*** Opening Input material ***

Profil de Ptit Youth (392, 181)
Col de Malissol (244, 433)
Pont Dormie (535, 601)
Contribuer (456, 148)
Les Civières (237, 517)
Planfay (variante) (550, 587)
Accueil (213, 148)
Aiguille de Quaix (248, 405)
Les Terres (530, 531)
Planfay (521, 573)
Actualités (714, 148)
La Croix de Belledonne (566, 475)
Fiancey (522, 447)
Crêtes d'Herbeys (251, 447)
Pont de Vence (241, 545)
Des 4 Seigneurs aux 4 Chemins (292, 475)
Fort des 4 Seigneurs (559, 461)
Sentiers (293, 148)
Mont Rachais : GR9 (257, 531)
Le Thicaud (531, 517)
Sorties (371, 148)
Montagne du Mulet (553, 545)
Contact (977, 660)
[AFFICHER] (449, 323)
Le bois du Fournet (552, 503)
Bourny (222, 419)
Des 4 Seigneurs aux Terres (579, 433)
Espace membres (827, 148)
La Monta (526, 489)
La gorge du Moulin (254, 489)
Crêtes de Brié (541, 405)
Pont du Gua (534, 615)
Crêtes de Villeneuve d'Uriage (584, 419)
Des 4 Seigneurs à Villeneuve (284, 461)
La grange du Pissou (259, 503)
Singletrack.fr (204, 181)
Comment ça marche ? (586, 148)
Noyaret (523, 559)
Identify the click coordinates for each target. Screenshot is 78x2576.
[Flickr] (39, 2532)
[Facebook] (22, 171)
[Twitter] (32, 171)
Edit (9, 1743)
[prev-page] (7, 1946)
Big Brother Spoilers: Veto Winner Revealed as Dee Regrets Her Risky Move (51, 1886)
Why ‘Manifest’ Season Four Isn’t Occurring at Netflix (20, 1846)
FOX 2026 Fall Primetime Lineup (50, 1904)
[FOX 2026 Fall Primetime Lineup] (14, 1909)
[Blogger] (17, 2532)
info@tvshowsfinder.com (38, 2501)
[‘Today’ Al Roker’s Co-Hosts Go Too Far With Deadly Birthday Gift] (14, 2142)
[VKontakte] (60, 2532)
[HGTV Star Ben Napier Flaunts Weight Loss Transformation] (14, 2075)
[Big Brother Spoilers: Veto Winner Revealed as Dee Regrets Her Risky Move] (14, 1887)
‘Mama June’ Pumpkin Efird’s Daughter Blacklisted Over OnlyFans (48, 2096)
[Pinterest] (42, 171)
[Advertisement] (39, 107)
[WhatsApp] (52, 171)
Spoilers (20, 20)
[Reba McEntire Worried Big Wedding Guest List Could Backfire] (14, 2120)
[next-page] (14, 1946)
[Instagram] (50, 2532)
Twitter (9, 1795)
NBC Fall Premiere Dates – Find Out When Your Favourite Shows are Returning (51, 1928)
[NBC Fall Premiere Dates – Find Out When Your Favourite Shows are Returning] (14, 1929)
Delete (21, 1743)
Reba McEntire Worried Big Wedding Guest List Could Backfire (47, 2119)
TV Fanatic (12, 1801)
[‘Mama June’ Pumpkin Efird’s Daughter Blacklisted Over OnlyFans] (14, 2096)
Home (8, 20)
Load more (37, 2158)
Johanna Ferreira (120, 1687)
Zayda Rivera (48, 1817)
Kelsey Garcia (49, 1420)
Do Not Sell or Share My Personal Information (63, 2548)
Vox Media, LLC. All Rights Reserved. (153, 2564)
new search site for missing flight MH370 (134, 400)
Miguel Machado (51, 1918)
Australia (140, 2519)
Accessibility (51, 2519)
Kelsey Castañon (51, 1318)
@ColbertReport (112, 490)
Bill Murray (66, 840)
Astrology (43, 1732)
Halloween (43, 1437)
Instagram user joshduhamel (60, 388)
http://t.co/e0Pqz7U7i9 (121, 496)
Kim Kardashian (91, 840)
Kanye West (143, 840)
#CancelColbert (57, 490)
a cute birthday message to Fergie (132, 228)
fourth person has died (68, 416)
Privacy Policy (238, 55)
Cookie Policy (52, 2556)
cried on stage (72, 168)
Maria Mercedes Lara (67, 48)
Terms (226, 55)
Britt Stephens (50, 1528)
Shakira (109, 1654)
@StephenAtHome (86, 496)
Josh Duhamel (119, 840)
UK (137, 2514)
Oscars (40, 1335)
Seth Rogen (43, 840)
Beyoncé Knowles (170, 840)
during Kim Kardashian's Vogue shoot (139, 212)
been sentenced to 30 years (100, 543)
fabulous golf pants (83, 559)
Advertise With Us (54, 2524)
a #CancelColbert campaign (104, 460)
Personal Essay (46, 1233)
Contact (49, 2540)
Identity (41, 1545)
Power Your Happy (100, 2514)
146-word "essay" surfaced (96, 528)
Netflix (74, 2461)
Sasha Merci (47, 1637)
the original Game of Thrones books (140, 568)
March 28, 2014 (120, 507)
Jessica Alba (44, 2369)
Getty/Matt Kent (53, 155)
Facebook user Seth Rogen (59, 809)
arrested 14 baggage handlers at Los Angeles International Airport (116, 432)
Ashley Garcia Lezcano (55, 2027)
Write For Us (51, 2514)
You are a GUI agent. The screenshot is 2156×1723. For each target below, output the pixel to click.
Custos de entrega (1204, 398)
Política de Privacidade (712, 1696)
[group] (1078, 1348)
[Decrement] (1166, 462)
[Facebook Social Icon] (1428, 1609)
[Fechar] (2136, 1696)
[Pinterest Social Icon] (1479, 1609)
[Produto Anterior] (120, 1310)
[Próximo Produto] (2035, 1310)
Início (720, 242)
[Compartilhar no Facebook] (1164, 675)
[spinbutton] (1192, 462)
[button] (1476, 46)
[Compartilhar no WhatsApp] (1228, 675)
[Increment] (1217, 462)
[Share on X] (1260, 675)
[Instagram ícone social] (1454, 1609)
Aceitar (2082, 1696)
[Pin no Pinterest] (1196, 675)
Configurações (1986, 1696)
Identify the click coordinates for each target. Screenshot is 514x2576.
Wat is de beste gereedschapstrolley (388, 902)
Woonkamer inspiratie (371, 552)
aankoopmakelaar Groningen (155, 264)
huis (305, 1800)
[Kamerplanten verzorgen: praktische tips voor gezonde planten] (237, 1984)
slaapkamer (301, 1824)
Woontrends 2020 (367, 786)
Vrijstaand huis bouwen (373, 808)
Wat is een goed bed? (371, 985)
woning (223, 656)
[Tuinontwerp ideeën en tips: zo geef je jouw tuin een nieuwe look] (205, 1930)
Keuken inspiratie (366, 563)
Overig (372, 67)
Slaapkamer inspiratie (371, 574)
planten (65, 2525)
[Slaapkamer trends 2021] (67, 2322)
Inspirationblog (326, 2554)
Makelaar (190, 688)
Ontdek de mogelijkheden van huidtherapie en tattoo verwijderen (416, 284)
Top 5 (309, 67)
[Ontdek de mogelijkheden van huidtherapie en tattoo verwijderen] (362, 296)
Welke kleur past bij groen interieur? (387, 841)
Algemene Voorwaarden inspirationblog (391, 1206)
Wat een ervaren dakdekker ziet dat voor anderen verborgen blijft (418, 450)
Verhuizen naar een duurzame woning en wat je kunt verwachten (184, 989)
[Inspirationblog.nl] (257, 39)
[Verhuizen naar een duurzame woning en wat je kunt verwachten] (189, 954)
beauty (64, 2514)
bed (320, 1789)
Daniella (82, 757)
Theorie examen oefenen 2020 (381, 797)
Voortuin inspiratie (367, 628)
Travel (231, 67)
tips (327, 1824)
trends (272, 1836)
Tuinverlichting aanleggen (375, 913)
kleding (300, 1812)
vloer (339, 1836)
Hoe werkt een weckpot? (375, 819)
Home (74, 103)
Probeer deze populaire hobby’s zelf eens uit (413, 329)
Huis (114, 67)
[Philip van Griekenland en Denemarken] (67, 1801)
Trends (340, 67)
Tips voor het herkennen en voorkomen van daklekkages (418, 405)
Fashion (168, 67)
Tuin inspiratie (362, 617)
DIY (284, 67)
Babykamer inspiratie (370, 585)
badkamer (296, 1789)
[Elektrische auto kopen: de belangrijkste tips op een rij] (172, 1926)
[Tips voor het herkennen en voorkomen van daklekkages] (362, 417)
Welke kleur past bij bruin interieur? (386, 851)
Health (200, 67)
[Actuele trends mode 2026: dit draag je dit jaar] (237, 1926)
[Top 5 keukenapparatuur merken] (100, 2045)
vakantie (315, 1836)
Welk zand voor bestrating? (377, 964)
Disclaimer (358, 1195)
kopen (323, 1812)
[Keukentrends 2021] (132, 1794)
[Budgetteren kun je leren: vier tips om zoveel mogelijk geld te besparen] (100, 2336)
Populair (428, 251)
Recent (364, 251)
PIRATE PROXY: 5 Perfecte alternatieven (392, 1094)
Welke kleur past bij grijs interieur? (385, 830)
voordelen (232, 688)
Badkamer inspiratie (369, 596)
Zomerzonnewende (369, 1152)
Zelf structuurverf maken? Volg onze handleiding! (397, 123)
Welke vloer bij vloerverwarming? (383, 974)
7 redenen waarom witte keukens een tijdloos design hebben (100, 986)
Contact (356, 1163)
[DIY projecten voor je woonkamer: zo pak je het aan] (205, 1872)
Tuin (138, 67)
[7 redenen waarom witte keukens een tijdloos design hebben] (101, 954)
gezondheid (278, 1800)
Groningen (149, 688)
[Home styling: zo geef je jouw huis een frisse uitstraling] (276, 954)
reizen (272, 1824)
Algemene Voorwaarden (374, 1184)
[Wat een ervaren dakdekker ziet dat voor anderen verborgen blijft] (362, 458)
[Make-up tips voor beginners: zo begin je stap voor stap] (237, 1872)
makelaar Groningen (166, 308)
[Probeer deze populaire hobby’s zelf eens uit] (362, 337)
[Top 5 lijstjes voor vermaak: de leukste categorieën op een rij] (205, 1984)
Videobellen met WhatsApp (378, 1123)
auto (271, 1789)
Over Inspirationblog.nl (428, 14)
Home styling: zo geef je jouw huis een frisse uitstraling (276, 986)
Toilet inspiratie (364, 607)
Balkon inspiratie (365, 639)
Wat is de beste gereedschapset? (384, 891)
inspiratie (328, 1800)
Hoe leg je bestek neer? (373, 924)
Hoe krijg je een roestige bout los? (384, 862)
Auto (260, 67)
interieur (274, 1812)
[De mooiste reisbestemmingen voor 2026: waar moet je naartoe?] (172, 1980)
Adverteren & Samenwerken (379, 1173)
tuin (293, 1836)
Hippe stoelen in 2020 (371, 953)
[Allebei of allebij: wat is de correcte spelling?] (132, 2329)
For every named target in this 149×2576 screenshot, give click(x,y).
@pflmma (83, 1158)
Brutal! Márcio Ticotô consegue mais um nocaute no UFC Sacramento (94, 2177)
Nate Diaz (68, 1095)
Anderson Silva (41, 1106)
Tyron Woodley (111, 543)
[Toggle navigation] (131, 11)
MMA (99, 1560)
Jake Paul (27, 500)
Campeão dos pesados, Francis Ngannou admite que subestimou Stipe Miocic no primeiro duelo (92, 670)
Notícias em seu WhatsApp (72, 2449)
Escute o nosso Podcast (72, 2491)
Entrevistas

*** Closing Input material ***

» **Task prompt**: Where the line holding "Getty/Matt Kent (53, 155)" appears in the listing above, start reproducing exactly, and end with the line holding "Write For Us (51, 2514)".

» **Answer space**:
Getty/Matt Kent (53, 155)
Facebook user Seth Rogen (59, 809)
arrested 14 baggage handlers at Los Angeles International Airport (116, 432)
Ashley Garcia Lezcano (55, 2027)
Write For Us (51, 2514)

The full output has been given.